(WORK ORDER) Go through the entries below, tally each line with the string "value", and give the final number by itself.

(RECORDS SHOWN)
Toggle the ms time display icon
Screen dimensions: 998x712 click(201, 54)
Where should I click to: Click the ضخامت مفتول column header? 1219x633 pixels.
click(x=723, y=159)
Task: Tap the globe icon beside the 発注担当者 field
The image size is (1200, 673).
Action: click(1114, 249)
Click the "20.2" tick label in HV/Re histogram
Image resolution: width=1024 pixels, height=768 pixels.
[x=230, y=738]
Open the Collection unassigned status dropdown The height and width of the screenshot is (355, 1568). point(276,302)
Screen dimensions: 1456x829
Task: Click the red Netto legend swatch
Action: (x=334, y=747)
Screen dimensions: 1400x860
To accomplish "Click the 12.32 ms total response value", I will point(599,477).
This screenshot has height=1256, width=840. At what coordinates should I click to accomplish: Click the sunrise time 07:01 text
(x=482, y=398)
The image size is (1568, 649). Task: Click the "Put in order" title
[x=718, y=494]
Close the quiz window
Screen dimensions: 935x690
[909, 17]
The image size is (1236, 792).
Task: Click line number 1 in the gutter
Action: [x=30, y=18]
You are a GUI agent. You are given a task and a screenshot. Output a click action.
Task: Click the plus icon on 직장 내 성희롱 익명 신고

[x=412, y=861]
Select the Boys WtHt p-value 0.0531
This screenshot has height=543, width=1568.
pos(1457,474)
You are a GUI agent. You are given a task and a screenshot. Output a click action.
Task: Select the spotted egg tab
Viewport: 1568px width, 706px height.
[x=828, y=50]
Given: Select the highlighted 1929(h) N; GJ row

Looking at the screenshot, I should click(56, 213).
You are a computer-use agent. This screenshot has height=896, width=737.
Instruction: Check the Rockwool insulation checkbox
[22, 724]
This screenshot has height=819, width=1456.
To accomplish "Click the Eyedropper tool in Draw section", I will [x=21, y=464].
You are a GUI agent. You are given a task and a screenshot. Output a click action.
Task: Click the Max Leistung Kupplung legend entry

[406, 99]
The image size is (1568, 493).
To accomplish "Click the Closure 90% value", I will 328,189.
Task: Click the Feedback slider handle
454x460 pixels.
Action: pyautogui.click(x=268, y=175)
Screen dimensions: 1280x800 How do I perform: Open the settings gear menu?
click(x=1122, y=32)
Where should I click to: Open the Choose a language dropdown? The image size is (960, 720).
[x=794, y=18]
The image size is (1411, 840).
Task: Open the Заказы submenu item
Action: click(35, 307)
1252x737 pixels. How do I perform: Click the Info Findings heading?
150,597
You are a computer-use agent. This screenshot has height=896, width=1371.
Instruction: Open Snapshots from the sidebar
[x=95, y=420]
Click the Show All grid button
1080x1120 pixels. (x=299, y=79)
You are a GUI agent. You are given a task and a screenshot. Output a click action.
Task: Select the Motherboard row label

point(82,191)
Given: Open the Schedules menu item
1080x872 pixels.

(YOUR SOLUTION) 3